• [Your goal]: Word for word, print the entries that follow.

• [The data]:

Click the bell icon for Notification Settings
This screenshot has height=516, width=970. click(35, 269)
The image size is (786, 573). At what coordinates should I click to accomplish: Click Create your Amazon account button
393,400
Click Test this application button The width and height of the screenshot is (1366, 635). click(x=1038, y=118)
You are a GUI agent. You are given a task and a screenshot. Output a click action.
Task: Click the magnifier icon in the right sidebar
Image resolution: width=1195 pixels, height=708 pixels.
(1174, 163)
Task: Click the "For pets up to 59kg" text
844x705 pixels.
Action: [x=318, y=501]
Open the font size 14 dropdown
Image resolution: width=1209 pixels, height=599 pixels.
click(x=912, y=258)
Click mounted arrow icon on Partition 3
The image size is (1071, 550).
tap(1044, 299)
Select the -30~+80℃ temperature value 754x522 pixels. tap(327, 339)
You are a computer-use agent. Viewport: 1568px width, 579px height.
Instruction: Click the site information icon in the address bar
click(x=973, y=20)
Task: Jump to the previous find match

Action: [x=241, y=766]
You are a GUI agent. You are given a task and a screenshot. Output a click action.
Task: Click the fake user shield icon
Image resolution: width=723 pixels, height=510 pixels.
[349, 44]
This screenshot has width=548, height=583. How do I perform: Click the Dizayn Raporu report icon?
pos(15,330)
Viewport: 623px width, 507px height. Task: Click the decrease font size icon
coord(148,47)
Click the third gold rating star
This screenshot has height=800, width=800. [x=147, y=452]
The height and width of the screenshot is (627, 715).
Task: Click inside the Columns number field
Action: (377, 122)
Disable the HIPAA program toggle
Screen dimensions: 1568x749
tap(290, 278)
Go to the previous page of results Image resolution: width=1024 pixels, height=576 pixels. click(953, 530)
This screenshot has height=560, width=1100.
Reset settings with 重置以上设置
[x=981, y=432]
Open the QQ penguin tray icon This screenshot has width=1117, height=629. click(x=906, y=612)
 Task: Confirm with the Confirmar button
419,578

• [Answer to this task]:
Click the bell icon for Notification Settings
This screenshot has height=516, width=970. click(35, 269)
The image size is (786, 573). At what coordinates should I click to accomplish: Click Create your Amazon account button
393,400
Click Test this application button The width and height of the screenshot is (1366, 635). click(x=1038, y=118)
You are a GUI agent. You are given a task and a screenshot. Output a click action.
Task: Click the magnifier icon in the right sidebar
Image resolution: width=1195 pixels, height=708 pixels.
(1174, 163)
Task: Click the "For pets up to 59kg" text
844x705 pixels.
Action: [x=318, y=501]
Open the font size 14 dropdown
Image resolution: width=1209 pixels, height=599 pixels.
click(x=912, y=258)
Click mounted arrow icon on Partition 3
The image size is (1071, 550).
tap(1044, 299)
Select the -30~+80℃ temperature value 754x522 pixels. tap(327, 339)
You are a computer-use agent. Viewport: 1568px width, 579px height.
Instruction: Click the site information icon in the address bar
click(x=973, y=20)
Task: Jump to the previous find match

Action: [x=241, y=766]
You are a GUI agent. You are given a task and a screenshot. Output a click action.
Task: Click the fake user shield icon
Image resolution: width=723 pixels, height=510 pixels.
[349, 44]
This screenshot has width=548, height=583. How do I perform: Click the Dizayn Raporu report icon?
pos(15,330)
Viewport: 623px width, 507px height. Task: Click the decrease font size icon
coord(148,47)
Click the third gold rating star
This screenshot has height=800, width=800. [x=147, y=452]
The height and width of the screenshot is (627, 715).
Task: Click inside the Columns number field
Action: (377, 122)
Disable the HIPAA program toggle
Screen dimensions: 1568x749
tap(290, 278)
Go to the previous page of results Image resolution: width=1024 pixels, height=576 pixels. click(953, 530)
This screenshot has height=560, width=1100.
Reset settings with 重置以上设置
[x=981, y=432]
Open the QQ penguin tray icon This screenshot has width=1117, height=629. click(x=906, y=612)
 Task: Confirm with the Confirmar button
419,578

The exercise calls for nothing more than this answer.